### [How to complete this task]
Within the listing below, the lines to output run from the one containing "1512x794 pixels." through the one containing "Click line 'Parvekelaatat, sateelle"; copy them exactly and nothing else.

### [Recorded information]
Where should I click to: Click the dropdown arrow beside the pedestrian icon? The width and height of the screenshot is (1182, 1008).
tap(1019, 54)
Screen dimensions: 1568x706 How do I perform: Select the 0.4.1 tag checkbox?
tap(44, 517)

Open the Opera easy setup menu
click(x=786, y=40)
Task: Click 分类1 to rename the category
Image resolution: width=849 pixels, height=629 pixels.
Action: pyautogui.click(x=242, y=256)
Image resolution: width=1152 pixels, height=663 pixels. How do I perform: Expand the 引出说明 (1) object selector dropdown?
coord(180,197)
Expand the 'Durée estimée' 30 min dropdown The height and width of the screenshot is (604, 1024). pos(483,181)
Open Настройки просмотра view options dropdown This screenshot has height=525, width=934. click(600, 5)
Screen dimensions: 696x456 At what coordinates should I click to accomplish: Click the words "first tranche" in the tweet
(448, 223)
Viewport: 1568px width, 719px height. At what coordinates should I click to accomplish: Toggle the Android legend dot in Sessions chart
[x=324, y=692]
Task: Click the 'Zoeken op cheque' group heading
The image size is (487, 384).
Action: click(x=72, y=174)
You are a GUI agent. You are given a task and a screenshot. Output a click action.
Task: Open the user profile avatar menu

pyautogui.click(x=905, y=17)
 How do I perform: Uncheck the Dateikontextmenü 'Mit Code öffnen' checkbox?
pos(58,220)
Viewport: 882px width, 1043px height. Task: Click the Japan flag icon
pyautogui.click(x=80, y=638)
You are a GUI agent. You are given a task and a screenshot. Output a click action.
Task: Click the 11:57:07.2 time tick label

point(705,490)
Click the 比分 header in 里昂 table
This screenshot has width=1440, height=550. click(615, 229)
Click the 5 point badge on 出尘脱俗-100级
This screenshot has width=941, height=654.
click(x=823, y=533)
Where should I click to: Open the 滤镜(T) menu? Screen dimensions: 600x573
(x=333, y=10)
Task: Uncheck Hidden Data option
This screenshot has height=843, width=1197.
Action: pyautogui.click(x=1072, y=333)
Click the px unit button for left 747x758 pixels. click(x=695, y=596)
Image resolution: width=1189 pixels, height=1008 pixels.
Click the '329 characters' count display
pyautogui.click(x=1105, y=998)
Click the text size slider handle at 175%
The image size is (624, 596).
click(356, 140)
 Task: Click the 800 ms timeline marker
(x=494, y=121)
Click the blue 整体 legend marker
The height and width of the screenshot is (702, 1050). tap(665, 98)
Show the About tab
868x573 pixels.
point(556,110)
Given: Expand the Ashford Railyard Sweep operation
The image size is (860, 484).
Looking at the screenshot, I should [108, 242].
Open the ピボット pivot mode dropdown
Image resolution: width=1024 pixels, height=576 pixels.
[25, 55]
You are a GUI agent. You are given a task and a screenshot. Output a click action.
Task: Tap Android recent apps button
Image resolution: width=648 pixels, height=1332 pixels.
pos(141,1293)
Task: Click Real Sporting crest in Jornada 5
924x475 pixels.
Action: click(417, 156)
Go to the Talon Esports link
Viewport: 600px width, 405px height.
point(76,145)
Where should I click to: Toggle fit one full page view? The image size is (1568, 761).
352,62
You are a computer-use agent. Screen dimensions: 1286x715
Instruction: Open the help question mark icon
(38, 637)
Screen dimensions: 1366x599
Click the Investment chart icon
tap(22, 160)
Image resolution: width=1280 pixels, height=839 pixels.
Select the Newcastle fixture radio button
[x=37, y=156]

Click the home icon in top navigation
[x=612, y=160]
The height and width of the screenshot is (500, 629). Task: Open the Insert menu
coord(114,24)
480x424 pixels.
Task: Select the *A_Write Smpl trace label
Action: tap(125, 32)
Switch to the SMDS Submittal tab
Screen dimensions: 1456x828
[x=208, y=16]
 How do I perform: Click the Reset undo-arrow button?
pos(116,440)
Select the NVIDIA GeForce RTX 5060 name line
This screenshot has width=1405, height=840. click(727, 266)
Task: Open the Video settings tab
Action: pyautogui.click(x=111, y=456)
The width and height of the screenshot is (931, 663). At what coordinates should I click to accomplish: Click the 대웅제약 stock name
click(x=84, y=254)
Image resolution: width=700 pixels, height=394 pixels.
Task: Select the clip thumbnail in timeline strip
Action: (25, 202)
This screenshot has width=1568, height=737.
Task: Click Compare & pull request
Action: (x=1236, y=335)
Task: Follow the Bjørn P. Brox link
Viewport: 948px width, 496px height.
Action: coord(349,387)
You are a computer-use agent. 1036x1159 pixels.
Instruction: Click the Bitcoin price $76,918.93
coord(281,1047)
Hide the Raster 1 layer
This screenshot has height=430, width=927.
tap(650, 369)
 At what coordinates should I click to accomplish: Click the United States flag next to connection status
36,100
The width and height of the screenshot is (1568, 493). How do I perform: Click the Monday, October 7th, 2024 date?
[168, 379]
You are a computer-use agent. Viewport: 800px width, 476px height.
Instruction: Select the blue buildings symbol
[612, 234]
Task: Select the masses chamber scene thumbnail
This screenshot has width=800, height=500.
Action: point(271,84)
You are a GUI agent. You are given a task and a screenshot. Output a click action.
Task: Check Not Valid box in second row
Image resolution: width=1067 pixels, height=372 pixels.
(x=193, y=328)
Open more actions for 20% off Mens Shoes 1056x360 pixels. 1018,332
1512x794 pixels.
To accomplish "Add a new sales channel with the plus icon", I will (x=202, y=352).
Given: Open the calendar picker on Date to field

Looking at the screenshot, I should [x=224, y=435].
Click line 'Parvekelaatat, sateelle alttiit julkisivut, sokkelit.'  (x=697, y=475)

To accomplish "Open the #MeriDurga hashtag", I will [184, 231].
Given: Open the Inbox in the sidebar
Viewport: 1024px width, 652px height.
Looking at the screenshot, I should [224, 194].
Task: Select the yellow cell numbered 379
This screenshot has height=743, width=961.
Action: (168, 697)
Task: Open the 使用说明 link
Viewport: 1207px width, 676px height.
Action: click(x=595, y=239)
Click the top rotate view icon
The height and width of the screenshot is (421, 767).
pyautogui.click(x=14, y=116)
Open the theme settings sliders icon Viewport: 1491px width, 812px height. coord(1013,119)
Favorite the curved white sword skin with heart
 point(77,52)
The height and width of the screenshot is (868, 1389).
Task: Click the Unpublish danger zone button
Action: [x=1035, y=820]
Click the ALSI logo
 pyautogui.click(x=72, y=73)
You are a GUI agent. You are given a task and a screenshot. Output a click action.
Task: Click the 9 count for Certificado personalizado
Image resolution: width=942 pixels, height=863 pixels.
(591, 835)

### [Written reply]
1512x794 pixels.
To accomplish "Add a new sales channel with the plus icon", I will (x=202, y=352).
Given: Open the calendar picker on Date to field

Looking at the screenshot, I should [x=224, y=435].
Click line 'Parvekelaatat, sateelle alttiit julkisivut, sokkelit.'  (x=697, y=475)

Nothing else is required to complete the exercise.